» WORK INSTRUCTION
The answer must be an exact reproduction of the lines from the start of the records below through the line containing "You are a computer-use agent. The height", and nothing more.

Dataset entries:
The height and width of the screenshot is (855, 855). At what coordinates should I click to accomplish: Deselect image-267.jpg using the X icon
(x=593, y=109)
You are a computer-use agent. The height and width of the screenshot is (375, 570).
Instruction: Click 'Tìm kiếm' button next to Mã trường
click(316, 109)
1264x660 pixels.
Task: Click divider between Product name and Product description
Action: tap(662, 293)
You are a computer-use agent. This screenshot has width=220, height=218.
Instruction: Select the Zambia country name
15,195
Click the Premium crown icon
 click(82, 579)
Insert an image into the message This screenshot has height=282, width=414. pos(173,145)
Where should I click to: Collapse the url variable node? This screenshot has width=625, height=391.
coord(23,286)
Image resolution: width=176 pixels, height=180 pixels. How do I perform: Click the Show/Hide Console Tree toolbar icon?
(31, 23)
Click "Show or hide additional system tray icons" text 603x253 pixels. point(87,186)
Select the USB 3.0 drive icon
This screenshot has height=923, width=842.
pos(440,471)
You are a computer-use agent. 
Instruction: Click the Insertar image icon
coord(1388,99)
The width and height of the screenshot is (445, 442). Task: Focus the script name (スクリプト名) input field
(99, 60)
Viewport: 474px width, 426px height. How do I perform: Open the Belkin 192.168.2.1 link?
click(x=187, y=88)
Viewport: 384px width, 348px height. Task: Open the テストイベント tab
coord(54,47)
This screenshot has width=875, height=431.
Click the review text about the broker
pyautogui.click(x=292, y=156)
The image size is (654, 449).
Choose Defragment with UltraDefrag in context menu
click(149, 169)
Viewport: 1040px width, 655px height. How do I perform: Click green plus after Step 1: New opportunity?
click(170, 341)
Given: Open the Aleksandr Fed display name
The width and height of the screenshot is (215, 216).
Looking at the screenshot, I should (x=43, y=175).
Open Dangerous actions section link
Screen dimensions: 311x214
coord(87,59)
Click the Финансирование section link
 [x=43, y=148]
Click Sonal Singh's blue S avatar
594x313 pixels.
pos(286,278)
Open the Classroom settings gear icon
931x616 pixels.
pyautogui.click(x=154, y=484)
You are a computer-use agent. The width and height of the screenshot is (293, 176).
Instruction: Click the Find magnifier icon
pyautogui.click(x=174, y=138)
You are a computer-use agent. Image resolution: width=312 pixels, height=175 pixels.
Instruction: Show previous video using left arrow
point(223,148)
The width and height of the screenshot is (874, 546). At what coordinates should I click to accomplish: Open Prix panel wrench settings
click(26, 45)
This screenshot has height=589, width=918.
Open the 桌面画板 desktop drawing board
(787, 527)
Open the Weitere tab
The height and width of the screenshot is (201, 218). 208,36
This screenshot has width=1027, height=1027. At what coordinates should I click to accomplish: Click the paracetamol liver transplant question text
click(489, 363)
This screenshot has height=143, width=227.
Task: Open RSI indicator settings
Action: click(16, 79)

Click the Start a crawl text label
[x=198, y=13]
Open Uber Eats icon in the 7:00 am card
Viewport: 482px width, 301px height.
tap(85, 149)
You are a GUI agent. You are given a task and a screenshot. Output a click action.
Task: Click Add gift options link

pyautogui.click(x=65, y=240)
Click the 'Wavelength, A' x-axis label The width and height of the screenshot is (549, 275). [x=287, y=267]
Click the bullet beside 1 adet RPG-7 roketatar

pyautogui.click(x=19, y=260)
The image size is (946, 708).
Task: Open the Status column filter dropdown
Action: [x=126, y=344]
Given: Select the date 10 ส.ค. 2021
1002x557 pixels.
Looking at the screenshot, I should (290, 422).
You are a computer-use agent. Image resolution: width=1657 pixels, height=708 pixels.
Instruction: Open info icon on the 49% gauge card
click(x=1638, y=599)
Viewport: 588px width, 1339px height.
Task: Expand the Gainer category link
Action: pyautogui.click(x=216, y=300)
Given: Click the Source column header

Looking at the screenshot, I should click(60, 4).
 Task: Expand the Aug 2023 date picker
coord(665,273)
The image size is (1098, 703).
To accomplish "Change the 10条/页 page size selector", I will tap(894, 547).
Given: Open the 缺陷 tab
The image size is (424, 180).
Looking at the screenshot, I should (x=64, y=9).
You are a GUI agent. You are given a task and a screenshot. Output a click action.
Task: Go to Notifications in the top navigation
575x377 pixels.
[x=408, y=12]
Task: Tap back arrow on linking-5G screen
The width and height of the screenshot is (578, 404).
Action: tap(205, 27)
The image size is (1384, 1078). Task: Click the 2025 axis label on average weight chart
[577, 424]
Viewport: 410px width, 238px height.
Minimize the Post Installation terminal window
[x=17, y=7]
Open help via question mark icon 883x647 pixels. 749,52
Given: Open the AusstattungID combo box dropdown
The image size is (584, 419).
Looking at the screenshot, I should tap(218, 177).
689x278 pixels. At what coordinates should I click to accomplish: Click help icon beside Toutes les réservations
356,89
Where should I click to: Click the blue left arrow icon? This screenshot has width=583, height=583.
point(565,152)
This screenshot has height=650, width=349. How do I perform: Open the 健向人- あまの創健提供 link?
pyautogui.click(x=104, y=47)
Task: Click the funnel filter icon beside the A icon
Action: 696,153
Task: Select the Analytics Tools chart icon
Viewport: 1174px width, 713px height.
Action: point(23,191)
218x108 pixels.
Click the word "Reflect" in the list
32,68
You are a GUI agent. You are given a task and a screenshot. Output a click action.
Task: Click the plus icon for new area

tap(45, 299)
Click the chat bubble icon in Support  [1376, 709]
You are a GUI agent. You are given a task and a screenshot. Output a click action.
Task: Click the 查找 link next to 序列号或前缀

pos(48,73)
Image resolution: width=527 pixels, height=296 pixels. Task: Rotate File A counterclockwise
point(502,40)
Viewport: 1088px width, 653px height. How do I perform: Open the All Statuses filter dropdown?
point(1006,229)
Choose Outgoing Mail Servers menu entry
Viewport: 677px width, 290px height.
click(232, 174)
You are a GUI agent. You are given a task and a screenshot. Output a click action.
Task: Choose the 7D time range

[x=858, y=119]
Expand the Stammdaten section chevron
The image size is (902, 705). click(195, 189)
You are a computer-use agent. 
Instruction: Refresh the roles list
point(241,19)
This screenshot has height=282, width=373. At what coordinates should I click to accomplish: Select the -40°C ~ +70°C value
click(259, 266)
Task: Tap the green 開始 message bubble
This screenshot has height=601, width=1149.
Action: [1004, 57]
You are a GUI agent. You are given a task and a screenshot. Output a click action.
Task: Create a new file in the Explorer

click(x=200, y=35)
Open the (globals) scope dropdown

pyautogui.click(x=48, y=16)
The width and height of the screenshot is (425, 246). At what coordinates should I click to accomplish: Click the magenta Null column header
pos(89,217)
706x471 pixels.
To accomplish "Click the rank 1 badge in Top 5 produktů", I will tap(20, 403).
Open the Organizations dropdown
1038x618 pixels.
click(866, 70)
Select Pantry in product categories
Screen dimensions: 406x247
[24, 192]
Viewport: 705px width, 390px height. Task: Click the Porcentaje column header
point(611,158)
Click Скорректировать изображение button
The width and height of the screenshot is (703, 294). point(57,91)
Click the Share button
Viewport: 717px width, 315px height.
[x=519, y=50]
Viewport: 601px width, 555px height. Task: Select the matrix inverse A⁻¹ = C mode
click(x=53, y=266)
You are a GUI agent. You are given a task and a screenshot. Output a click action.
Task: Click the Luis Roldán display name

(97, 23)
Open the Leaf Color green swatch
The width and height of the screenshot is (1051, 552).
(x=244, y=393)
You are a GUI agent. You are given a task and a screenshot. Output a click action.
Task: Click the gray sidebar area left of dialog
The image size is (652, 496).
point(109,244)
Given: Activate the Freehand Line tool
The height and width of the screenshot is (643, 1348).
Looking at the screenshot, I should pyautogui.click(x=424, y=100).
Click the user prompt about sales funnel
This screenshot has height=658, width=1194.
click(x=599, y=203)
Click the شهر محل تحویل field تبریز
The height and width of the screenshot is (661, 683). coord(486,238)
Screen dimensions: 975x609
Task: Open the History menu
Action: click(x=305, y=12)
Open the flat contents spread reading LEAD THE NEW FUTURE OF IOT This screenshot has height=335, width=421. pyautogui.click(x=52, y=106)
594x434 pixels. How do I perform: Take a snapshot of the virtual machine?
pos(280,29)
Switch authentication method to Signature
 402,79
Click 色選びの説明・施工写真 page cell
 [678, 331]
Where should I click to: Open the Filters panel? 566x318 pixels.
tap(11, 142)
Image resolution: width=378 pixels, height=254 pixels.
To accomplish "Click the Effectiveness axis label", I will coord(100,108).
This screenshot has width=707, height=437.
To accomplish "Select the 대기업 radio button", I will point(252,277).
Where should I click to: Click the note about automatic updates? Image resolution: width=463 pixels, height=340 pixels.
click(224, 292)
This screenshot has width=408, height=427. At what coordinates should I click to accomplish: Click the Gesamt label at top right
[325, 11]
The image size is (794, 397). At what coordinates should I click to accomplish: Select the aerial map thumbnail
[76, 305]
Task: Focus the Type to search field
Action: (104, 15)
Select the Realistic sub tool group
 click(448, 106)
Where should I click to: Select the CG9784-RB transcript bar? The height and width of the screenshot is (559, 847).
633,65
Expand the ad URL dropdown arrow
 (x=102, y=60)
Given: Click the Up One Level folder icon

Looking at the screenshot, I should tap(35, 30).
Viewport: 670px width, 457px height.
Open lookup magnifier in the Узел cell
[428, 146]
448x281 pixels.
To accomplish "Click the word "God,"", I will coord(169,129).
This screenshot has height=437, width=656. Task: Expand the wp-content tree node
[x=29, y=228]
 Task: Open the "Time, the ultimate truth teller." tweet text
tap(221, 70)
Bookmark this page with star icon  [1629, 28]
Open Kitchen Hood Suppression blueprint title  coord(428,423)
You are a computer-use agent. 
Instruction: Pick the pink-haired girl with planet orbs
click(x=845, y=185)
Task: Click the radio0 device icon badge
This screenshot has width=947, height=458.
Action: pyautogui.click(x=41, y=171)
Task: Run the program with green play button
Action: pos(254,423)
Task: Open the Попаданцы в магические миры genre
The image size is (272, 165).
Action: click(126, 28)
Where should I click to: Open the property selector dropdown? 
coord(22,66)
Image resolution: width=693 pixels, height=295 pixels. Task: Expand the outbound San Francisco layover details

» RESPONSE FOR THIS EXERCISE
The height and width of the screenshot is (855, 855). At what coordinates should I click to accomplish: Deselect image-267.jpg using the X icon
(x=593, y=109)
You are a computer-use agent. The height and width of the screenshot is (375, 570).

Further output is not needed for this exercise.